Copy out the entries exactly, from the first line to the last.

Saved entries
-----
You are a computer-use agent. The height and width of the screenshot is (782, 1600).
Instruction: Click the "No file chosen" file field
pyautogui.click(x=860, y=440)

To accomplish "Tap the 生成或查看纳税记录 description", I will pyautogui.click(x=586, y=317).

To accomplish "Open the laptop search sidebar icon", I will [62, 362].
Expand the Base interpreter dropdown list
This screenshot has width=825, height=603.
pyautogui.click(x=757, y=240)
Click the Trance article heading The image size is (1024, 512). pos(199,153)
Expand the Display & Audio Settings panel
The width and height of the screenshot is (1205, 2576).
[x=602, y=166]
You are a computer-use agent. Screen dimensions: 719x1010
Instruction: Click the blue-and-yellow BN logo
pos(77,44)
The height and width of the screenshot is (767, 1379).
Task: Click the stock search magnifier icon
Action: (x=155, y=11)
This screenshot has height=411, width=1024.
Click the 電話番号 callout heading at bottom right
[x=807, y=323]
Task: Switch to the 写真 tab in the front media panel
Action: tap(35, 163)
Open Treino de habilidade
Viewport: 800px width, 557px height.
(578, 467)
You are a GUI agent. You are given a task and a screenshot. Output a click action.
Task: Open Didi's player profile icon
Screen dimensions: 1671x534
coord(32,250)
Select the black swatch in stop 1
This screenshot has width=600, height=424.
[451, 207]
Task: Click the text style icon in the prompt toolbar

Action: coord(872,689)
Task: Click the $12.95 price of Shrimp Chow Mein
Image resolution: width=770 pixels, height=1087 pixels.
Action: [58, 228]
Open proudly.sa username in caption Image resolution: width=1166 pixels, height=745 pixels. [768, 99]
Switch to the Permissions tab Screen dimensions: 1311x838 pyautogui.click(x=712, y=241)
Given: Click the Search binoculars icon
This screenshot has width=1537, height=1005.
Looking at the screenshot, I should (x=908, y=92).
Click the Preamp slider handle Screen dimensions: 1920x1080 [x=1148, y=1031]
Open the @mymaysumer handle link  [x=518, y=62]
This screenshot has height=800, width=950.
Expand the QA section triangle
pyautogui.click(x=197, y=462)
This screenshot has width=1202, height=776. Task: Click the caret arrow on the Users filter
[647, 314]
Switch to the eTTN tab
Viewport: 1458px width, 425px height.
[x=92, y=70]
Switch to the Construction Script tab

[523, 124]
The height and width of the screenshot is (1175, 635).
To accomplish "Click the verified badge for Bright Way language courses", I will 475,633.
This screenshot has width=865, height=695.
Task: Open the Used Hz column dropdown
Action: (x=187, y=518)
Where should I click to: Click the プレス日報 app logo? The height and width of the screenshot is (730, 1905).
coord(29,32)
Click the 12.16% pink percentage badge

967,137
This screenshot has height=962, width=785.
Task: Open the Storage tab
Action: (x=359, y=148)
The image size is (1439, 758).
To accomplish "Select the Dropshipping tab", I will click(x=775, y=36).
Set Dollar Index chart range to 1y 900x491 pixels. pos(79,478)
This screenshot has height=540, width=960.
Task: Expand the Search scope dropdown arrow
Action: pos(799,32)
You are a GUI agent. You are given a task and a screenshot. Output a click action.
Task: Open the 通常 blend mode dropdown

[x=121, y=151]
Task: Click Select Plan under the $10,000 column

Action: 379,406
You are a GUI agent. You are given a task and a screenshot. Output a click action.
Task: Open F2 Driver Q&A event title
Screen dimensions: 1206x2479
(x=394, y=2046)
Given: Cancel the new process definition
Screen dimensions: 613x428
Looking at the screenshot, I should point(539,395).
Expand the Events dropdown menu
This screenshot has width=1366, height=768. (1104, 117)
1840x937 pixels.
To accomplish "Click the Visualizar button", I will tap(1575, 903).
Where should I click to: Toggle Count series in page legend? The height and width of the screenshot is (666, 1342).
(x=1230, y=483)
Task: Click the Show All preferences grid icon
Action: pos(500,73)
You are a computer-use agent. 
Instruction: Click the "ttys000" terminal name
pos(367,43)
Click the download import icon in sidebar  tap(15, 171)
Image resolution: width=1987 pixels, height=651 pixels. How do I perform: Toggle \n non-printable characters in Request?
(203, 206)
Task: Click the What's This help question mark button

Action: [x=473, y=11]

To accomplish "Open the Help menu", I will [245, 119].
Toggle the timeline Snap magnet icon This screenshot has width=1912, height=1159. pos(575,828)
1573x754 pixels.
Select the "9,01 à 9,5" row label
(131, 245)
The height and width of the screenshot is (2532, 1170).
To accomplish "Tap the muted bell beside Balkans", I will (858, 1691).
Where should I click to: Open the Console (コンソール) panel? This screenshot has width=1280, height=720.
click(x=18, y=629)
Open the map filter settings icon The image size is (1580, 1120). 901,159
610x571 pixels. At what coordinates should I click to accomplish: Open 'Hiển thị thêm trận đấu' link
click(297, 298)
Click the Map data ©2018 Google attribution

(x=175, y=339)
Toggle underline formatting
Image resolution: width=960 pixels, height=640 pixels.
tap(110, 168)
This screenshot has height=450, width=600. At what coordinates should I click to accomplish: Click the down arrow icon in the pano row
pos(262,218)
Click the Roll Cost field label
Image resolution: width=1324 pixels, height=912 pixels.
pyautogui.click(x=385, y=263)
-----
» **RESPONSE AREA**:
You are a computer-use agent. The height and width of the screenshot is (782, 1600).
Instruction: Click the "No file chosen" file field
pyautogui.click(x=860, y=440)

To accomplish "Tap the 生成或查看纳税记录 description", I will pyautogui.click(x=586, y=317).

To accomplish "Open the laptop search sidebar icon", I will [62, 362].
Expand the Base interpreter dropdown list
This screenshot has width=825, height=603.
pyautogui.click(x=757, y=240)
Click the Trance article heading The image size is (1024, 512). pos(199,153)
Expand the Display & Audio Settings panel
The width and height of the screenshot is (1205, 2576).
[x=602, y=166]
You are a computer-use agent. Screen dimensions: 719x1010
Instruction: Click the blue-and-yellow BN logo
pos(77,44)
The height and width of the screenshot is (767, 1379).
Task: Click the stock search magnifier icon
Action: (x=155, y=11)
This screenshot has height=411, width=1024.
Click the 電話番号 callout heading at bottom right
[x=807, y=323]
Task: Switch to the 写真 tab in the front media panel
Action: tap(35, 163)
Open Treino de habilidade
Viewport: 800px width, 557px height.
(578, 467)
You are a GUI agent. You are given a task and a screenshot. Output a click action.
Task: Open Didi's player profile icon
Screen dimensions: 1671x534
coord(32,250)
Select the black swatch in stop 1
This screenshot has width=600, height=424.
[451, 207]
Task: Click the text style icon in the prompt toolbar

Action: coord(872,689)
Task: Click the $12.95 price of Shrimp Chow Mein
Image resolution: width=770 pixels, height=1087 pixels.
Action: [58, 228]
Open proudly.sa username in caption Image resolution: width=1166 pixels, height=745 pixels. [768, 99]
Switch to the Permissions tab Screen dimensions: 1311x838 pyautogui.click(x=712, y=241)
Given: Click the Search binoculars icon
This screenshot has width=1537, height=1005.
Looking at the screenshot, I should (x=908, y=92).
Click the Preamp slider handle Screen dimensions: 1920x1080 [x=1148, y=1031]
Open the @mymaysumer handle link  [x=518, y=62]
This screenshot has height=800, width=950.
Expand the QA section triangle
pyautogui.click(x=197, y=462)
This screenshot has width=1202, height=776. Task: Click the caret arrow on the Users filter
[647, 314]
Switch to the eTTN tab
Viewport: 1458px width, 425px height.
[x=92, y=70]
Switch to the Construction Script tab

[523, 124]
The height and width of the screenshot is (1175, 635).
To accomplish "Click the verified badge for Bright Way language courses", I will 475,633.
This screenshot has width=865, height=695.
Task: Open the Used Hz column dropdown
Action: (x=187, y=518)
Where should I click to: Click the プレス日報 app logo? The height and width of the screenshot is (730, 1905).
coord(29,32)
Click the 12.16% pink percentage badge

967,137
This screenshot has height=962, width=785.
Task: Open the Storage tab
Action: (x=359, y=148)
The image size is (1439, 758).
To accomplish "Select the Dropshipping tab", I will click(x=775, y=36).
Set Dollar Index chart range to 1y 900x491 pixels. pos(79,478)
This screenshot has height=540, width=960.
Task: Expand the Search scope dropdown arrow
Action: pos(799,32)
You are a GUI agent. You are given a task and a screenshot. Output a click action.
Task: Open the 通常 blend mode dropdown

[x=121, y=151]
Task: Click Select Plan under the $10,000 column

Action: 379,406
You are a GUI agent. You are given a task and a screenshot. Output a click action.
Task: Open F2 Driver Q&A event title
Screen dimensions: 1206x2479
(x=394, y=2046)
Given: Cancel the new process definition
Screen dimensions: 613x428
Looking at the screenshot, I should point(539,395).
Expand the Events dropdown menu
This screenshot has width=1366, height=768. (1104, 117)
1840x937 pixels.
To accomplish "Click the Visualizar button", I will tap(1575, 903).
Where should I click to: Toggle Count series in page legend? The height and width of the screenshot is (666, 1342).
(x=1230, y=483)
Task: Click the Show All preferences grid icon
Action: pos(500,73)
You are a computer-use agent. 
Instruction: Click the "ttys000" terminal name
pos(367,43)
Click the download import icon in sidebar  tap(15, 171)
Image resolution: width=1987 pixels, height=651 pixels. How do I perform: Toggle \n non-printable characters in Request?
(203, 206)
Task: Click the What's This help question mark button

Action: [x=473, y=11]

To accomplish "Open the Help menu", I will [245, 119].
Toggle the timeline Snap magnet icon This screenshot has width=1912, height=1159. pos(575,828)
1573x754 pixels.
Select the "9,01 à 9,5" row label
(131, 245)
The height and width of the screenshot is (2532, 1170).
To accomplish "Tap the muted bell beside Balkans", I will (858, 1691).
Where should I click to: Open the Console (コンソール) panel? This screenshot has width=1280, height=720.
click(x=18, y=629)
Open the map filter settings icon The image size is (1580, 1120). 901,159
610x571 pixels. At what coordinates should I click to accomplish: Open 'Hiển thị thêm trận đấu' link
click(297, 298)
Click the Map data ©2018 Google attribution

(x=175, y=339)
Toggle underline formatting
Image resolution: width=960 pixels, height=640 pixels.
tap(110, 168)
This screenshot has height=450, width=600. At what coordinates should I click to accomplish: Click the down arrow icon in the pano row
pos(262,218)
Click the Roll Cost field label
Image resolution: width=1324 pixels, height=912 pixels.
pyautogui.click(x=385, y=263)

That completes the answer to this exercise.